[TASK]
Retype the following items line for line, with no alterations.
══ DATA PROVIDED ══
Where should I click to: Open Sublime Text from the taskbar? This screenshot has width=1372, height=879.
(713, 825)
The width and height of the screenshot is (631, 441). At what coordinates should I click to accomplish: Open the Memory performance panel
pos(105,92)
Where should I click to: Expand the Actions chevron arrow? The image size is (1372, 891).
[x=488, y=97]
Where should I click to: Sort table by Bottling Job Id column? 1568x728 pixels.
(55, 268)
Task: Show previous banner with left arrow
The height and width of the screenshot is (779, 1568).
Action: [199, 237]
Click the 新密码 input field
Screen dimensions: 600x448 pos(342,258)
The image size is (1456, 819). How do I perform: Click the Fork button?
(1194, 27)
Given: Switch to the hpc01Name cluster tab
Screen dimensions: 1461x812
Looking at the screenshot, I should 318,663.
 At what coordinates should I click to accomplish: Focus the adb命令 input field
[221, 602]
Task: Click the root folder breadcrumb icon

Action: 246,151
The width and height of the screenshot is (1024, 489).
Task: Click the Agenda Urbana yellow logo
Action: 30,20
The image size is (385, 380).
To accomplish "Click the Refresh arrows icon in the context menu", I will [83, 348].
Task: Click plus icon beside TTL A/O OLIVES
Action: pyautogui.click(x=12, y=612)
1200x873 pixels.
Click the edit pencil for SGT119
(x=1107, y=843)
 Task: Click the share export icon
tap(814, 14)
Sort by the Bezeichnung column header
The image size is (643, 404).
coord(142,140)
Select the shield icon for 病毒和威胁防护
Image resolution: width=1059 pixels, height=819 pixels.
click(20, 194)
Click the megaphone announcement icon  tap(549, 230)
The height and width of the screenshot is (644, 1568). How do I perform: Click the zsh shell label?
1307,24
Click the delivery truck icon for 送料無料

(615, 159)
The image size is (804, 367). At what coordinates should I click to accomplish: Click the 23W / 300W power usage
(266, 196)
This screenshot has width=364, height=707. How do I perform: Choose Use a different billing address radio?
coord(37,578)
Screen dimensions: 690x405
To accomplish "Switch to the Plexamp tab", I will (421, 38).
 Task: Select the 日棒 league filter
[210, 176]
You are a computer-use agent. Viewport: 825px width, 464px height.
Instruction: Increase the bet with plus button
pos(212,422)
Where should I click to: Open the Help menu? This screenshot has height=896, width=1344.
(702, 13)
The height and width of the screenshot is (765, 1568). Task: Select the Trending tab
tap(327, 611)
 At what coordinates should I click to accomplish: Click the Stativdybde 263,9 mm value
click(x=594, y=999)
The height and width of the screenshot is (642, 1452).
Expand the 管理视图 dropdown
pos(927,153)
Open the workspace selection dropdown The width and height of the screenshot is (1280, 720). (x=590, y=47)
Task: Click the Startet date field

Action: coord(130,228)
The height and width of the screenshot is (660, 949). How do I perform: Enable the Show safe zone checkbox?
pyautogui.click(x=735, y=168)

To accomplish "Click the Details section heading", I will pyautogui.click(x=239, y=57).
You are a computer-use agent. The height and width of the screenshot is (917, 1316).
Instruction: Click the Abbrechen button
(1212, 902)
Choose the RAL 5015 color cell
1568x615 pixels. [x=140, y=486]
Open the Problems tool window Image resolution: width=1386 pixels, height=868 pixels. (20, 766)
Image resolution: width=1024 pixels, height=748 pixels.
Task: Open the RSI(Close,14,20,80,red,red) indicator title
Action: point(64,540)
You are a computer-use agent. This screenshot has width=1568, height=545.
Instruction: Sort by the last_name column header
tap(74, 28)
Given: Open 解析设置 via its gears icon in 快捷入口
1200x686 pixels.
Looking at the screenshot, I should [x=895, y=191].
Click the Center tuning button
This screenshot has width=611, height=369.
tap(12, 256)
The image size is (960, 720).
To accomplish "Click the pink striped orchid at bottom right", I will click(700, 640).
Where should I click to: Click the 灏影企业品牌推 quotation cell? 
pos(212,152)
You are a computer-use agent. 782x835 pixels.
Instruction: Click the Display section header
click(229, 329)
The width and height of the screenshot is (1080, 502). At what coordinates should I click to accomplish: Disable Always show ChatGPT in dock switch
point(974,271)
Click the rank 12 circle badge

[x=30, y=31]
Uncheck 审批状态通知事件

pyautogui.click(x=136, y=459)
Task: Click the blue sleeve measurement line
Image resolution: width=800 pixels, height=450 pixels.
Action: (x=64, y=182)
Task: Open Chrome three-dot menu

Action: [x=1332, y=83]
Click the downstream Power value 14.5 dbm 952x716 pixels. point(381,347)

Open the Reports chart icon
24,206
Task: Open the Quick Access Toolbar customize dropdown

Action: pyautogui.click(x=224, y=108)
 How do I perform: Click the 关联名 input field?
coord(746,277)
═══
[WRITTEN ANSWER]
Where should I click to: Open Sublime Text from the taskbar? This screenshot has width=1372, height=879.
(713, 825)
The width and height of the screenshot is (631, 441). At what coordinates should I click to accomplish: Open the Memory performance panel
pos(105,92)
Where should I click to: Expand the Actions chevron arrow? The image size is (1372, 891).
[x=488, y=97]
Where should I click to: Sort table by Bottling Job Id column? 1568x728 pixels.
(55, 268)
Task: Show previous banner with left arrow
The height and width of the screenshot is (779, 1568).
Action: [199, 237]
Click the 新密码 input field
Screen dimensions: 600x448 pos(342,258)
The image size is (1456, 819). How do I perform: Click the Fork button?
(1194, 27)
Given: Switch to the hpc01Name cluster tab
Screen dimensions: 1461x812
Looking at the screenshot, I should 318,663.
 At what coordinates should I click to accomplish: Focus the adb命令 input field
[221, 602]
Task: Click the root folder breadcrumb icon

Action: 246,151
The width and height of the screenshot is (1024, 489).
Task: Click the Agenda Urbana yellow logo
Action: 30,20
The image size is (385, 380).
To accomplish "Click the Refresh arrows icon in the context menu", I will [83, 348].
Task: Click plus icon beside TTL A/O OLIVES
Action: pyautogui.click(x=12, y=612)
1200x873 pixels.
Click the edit pencil for SGT119
(x=1107, y=843)
 Task: Click the share export icon
tap(814, 14)
Sort by the Bezeichnung column header
The image size is (643, 404).
coord(142,140)
Select the shield icon for 病毒和威胁防护
Image resolution: width=1059 pixels, height=819 pixels.
click(20, 194)
Click the megaphone announcement icon  tap(549, 230)
The height and width of the screenshot is (644, 1568). How do I perform: Click the zsh shell label?
1307,24
Click the delivery truck icon for 送料無料

(615, 159)
The image size is (804, 367). At what coordinates should I click to accomplish: Click the 23W / 300W power usage
(266, 196)
This screenshot has width=364, height=707. How do I perform: Choose Use a different billing address radio?
coord(37,578)
Screen dimensions: 690x405
To accomplish "Switch to the Plexamp tab", I will (421, 38).
 Task: Select the 日棒 league filter
[210, 176]
You are a computer-use agent. Viewport: 825px width, 464px height.
Instruction: Increase the bet with plus button
pos(212,422)
Where should I click to: Open the Help menu? This screenshot has height=896, width=1344.
(702, 13)
The height and width of the screenshot is (765, 1568). Task: Select the Trending tab
tap(327, 611)
 At what coordinates should I click to accomplish: Click the Stativdybde 263,9 mm value
click(x=594, y=999)
The height and width of the screenshot is (642, 1452).
Expand the 管理视图 dropdown
pos(927,153)
Open the workspace selection dropdown The width and height of the screenshot is (1280, 720). (x=590, y=47)
Task: Click the Startet date field

Action: coord(130,228)
The height and width of the screenshot is (660, 949). How do I perform: Enable the Show safe zone checkbox?
pyautogui.click(x=735, y=168)

To accomplish "Click the Details section heading", I will pyautogui.click(x=239, y=57).
You are a computer-use agent. The height and width of the screenshot is (917, 1316).
Instruction: Click the Abbrechen button
(1212, 902)
Choose the RAL 5015 color cell
1568x615 pixels. [x=140, y=486]
Open the Problems tool window Image resolution: width=1386 pixels, height=868 pixels. (20, 766)
Image resolution: width=1024 pixels, height=748 pixels.
Task: Open the RSI(Close,14,20,80,red,red) indicator title
Action: point(64,540)
You are a computer-use agent. This screenshot has width=1568, height=545.
Instruction: Sort by the last_name column header
tap(74, 28)
Given: Open 解析设置 via its gears icon in 快捷入口
1200x686 pixels.
Looking at the screenshot, I should [x=895, y=191].
Click the Center tuning button
This screenshot has width=611, height=369.
tap(12, 256)
The image size is (960, 720).
To accomplish "Click the pink striped orchid at bottom right", I will click(700, 640).
Where should I click to: Click the 灏影企业品牌推 quotation cell? 
pos(212,152)
You are a computer-use agent. 782x835 pixels.
Instruction: Click the Display section header
click(229, 329)
The width and height of the screenshot is (1080, 502). At what coordinates should I click to accomplish: Disable Always show ChatGPT in dock switch
point(974,271)
Click the rank 12 circle badge

[x=30, y=31]
Uncheck 审批状态通知事件

pyautogui.click(x=136, y=459)
Task: Click the blue sleeve measurement line
Image resolution: width=800 pixels, height=450 pixels.
Action: (x=64, y=182)
Task: Open Chrome three-dot menu

Action: [x=1332, y=83]
Click the downstream Power value 14.5 dbm 952x716 pixels. point(381,347)

Open the Reports chart icon
24,206
Task: Open the Quick Access Toolbar customize dropdown

Action: pyautogui.click(x=224, y=108)
 How do I perform: Click the 关联名 input field?
coord(746,277)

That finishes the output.